BEGIN Available data

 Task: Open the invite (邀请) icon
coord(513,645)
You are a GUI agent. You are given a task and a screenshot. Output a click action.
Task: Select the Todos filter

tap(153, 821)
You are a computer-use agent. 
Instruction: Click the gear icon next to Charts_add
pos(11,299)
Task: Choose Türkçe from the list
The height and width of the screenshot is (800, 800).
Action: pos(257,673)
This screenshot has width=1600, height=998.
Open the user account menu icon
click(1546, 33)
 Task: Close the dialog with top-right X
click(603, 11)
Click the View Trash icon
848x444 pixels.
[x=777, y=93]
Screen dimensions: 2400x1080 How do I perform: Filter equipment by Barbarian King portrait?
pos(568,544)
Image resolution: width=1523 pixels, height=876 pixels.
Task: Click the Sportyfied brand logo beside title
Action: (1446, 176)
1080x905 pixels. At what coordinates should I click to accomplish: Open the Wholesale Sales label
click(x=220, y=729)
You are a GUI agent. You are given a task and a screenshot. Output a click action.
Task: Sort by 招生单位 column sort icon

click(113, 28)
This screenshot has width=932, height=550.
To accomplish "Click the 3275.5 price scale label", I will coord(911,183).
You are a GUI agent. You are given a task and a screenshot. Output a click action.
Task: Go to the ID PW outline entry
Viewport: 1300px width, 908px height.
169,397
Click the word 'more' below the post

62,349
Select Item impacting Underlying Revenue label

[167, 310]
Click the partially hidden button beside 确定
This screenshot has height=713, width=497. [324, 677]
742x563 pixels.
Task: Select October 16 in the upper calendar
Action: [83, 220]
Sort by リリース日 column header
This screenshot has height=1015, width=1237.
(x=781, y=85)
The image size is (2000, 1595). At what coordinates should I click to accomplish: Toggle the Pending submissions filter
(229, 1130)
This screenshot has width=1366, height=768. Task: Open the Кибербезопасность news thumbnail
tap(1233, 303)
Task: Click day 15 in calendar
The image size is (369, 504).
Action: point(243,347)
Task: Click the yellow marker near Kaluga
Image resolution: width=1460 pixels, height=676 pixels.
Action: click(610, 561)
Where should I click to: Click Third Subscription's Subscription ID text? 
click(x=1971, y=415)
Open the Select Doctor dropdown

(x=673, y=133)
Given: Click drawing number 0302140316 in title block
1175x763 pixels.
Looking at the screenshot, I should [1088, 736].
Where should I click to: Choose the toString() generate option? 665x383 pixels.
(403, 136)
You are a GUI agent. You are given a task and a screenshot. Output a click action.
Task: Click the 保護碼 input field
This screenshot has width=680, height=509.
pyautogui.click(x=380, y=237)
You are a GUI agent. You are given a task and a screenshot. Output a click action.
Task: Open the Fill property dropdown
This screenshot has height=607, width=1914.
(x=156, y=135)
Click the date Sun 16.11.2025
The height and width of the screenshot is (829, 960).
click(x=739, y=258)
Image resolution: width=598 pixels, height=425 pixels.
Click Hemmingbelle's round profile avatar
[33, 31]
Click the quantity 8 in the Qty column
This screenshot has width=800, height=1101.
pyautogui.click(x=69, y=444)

END Available data

Please return, exactly as written, the line containing "1175x763 pixels." and every line after it through the end of the records above, and nothing else.

Written reply:
1175x763 pixels.
Looking at the screenshot, I should [1088, 736].
Where should I click to: Choose the toString() generate option? 665x383 pixels.
(403, 136)
You are a GUI agent. You are given a task and a screenshot. Output a click action.
Task: Click the 保護碼 input field
This screenshot has width=680, height=509.
pyautogui.click(x=380, y=237)
You are a GUI agent. You are given a task and a screenshot. Output a click action.
Task: Open the Fill property dropdown
This screenshot has height=607, width=1914.
(x=156, y=135)
Click the date Sun 16.11.2025
The height and width of the screenshot is (829, 960).
click(x=739, y=258)
Image resolution: width=598 pixels, height=425 pixels.
Click Hemmingbelle's round profile avatar
[33, 31]
Click the quantity 8 in the Qty column
This screenshot has width=800, height=1101.
pyautogui.click(x=69, y=444)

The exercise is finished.